One of my clients had a running joke about how an executive would see an idea for the hardware design, sigh, flip open his cell phone, and tell them to make the large, complex device more like the phone. The whole team was frustrated because their complex medical device didn’t have much in common with a cell phone, and the executive was frustrated because his team wasn’t getting it.

What he really meant was that they weren’t exploring any ideas with hinges or moving parts, which would allow the bulky device to take up less space when not in use (resolving a common customer complaint with the existing device). The moral of the story is this: When you hear someone propose a specific solution, listen to the proposal, then ask what problem that solution is meant to solve.
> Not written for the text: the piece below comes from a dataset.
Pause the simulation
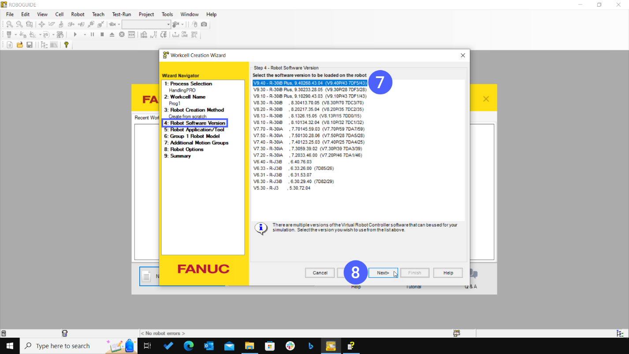629x354 pixels. [92, 34]
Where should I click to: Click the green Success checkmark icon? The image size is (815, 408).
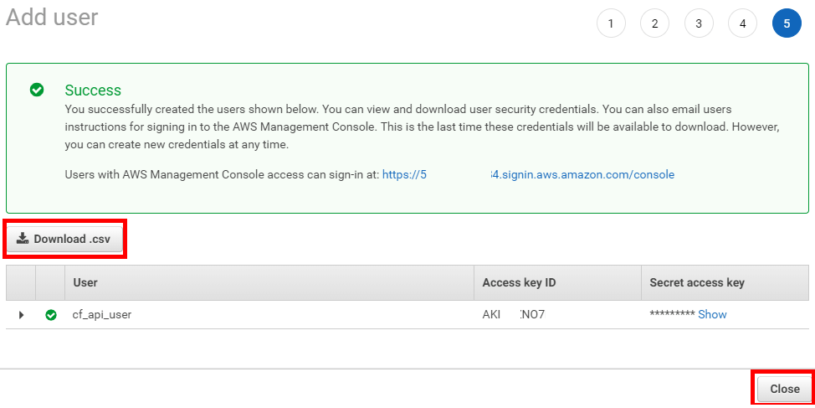tap(37, 90)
You may also hear long lists of constraints, musts, and deadlines, not all of which are as real as people believe them to be. Always ask why the stakeholder believes an assumption to be true. One of the more common assertions is that the product has to be browser-based—in 2001, I think I heard that on every project I did; today, people seem to be a little less thrilled with the idea, but it still comes up. This belief exists either because the customers are asking for it (and no one has asked the customers why they want it) or to avoid the need for individual workstation installation, which can be addressed in other ways.

Deadlines are another good example. Although some deadlines are driven by external forces, such as the need to show something new at a critical industry event, others are arbitrary targets the management team sets because they’re afraid of the product that never ships. If you know what’s driving a deadline, you’ll know whether it might be flexible.

The other thing to look for in stakeholder interviews is points of difference. In a perfect organization (if there is such a thing), all the stakeholders will say much the same things about the product, the customers, and the timeline, but some variation in views is normal. Pay attention to any extreme differences, as these represent both risks and opportunities. The risk is that such divergent perspectives could cause headaches in your future or derail the project entirely. The opportunity lies in using your later research data to help resolve those issues.

These are all the section in the chapter. We hope you’ll enjoy!

Excerpted with permission from the publisher, Wiley, from Designing for the Digital Age: How to Create Human-Centered Products and Services by Kim Goodwin. Copyright (c) 2009.

3 comments

  1. Excellent piece, thanks for sharing this. Development of the business case (and getting acceptance of it) have been key to avoiding many “torpedoes” in the past.

    Depending on the project, especially if it is an regulated industry, it can be very useful to talk with people on the compliance or legal teams. For internal portals, bringing in the HR team can be helpful as well.

    The only other thing I would add is to find how this project aligns with the overall company goals or strategy, not just for the product, but in general. Being able to articulate the business case in terms of the bigger company goals or values (if they have been stated) can add weight to projects, especially when they need to compete for funding.

  2. This is a fantastic post and perfect guide on how to conduct a kick-off meeting. Well written, great insights, and perfectly outlined. Thanks so much!